= Frederick Needham =

English physician (1835–1924)

Sir Frederick Needham (bapt. 8 November 1835 – 6 September 1924) was an English physician who was a Commissioner in Lunacy of the Board of Control for Lunacy and Mental Deficiency from 1892–1924.

Needham was born in York, the son of Dr. James Peacock Needham and Elizabeth Baker. He was educated at St Peter's School, York, St Bartholomew's Hospital, and the University of St Andrews (MD, 1862). He was appointed a Member of the Royal College of Surgeons of England, in 1858 and of the Royal College of Physicians of Edinburgh in 1865.

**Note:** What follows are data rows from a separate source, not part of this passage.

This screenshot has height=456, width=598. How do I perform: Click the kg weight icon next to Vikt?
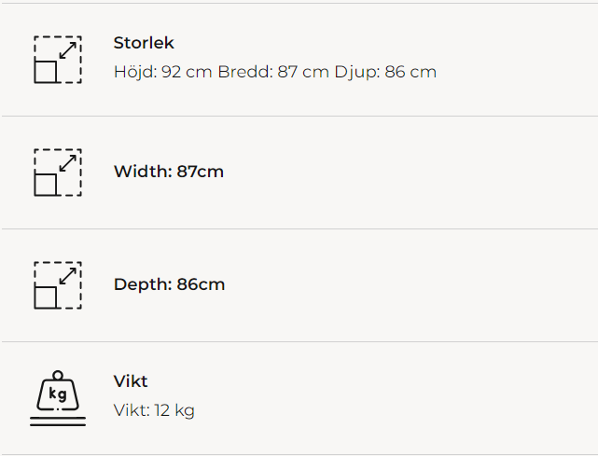58,398
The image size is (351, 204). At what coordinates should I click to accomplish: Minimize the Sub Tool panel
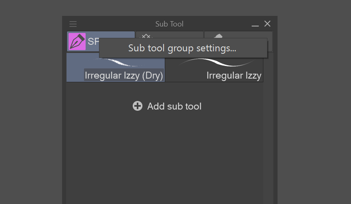tap(255, 24)
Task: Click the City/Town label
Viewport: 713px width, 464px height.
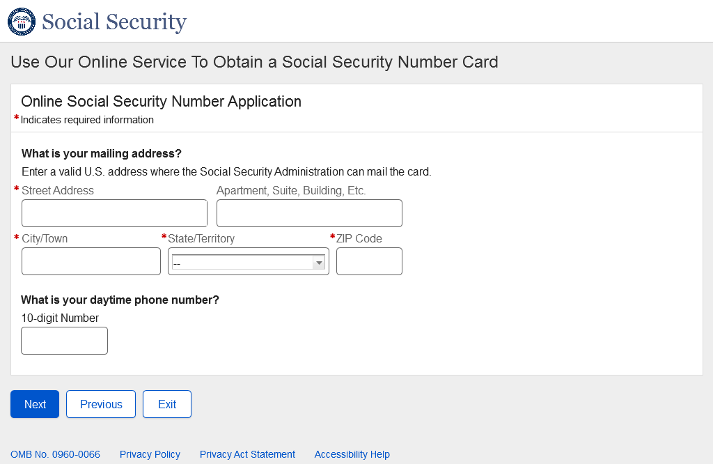Action: pyautogui.click(x=45, y=238)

He was medical superintendent of the York Asylum (1858–74) and of Barnwood House Hospital in Gloucester (1874–92). He was also president of the Medico-Psychological Association of Great Britain in 1887 and was a member of the Royal Commission on the care and control of the feeble-minded. He also wrote a number of papers, including Brain Exhaustion and Insanity in relation to Society.

Needham was knighted in the 1915 Birthday Honours. He died in Bournemouth, aged 88. He was survived by his second wife, Helen Millicent Sherwood Newman, whom he married in 1913. His first wife, Charlotte Shooter, died 1907.